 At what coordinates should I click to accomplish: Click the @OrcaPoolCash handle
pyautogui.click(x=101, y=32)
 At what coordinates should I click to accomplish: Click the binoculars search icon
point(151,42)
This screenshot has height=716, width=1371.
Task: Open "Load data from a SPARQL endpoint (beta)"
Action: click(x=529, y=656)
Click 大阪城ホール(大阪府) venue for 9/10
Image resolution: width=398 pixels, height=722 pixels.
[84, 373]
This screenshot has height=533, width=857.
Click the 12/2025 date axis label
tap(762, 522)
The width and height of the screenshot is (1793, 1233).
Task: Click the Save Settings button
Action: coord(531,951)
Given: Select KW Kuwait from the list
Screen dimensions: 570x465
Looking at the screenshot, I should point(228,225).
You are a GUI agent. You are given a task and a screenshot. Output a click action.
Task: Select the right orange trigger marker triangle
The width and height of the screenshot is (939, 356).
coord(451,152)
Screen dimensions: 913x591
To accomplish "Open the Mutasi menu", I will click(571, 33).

**Set task:**
Set out every line of the records above as a Markdown table with the columns "Row" and "Line", numbering the rows and skipping blank lines.

**Written solution:**
| Row | Line |
|---|---|
| 1 |  At what coordinates should I click to accomplish: Click the @OrcaPoolCash handle |
| 2 | pyautogui.click(x=101, y=32) |
| 3 |  At what coordinates should I click to accomplish: Click the binoculars search icon |
| 4 | point(151,42) |
| 5 | This screenshot has height=716, width=1371. |
| 6 | Task: Open "Load data from a SPARQL endpoint (beta)" |
| 7 | Action: click(x=529, y=656) |
| 8 | Click 大阪城ホール(大阪府) venue for 9/10 |
| 9 | Image resolution: width=398 pixels, height=722 pixels. |
| 10 | [84, 373] |
| 11 | This screenshot has height=533, width=857. |
| 12 | Click the 12/2025 date axis label |
| 13 | tap(762, 522) |
| 14 | The width and height of the screenshot is (1793, 1233). |
| 15 | Task: Click the Save Settings button |
| 16 | Action: coord(531,951) |
| 17 | Given: Select KW Kuwait from the list |
| 18 | Screen dimensions: 570x465 |
| 19 | Looking at the screenshot, I should point(228,225). |
| 20 | You are a GUI agent. You are given a task and a screenshot. Output a click action. |
| 21 | Task: Select the right orange trigger marker triangle |
| 22 | The width and height of the screenshot is (939, 356). |
| 23 | coord(451,152) |
| 24 | Screen dimensions: 913x591 |
| 25 | To accomplish "Open the Mutasi menu", I will click(571, 33). |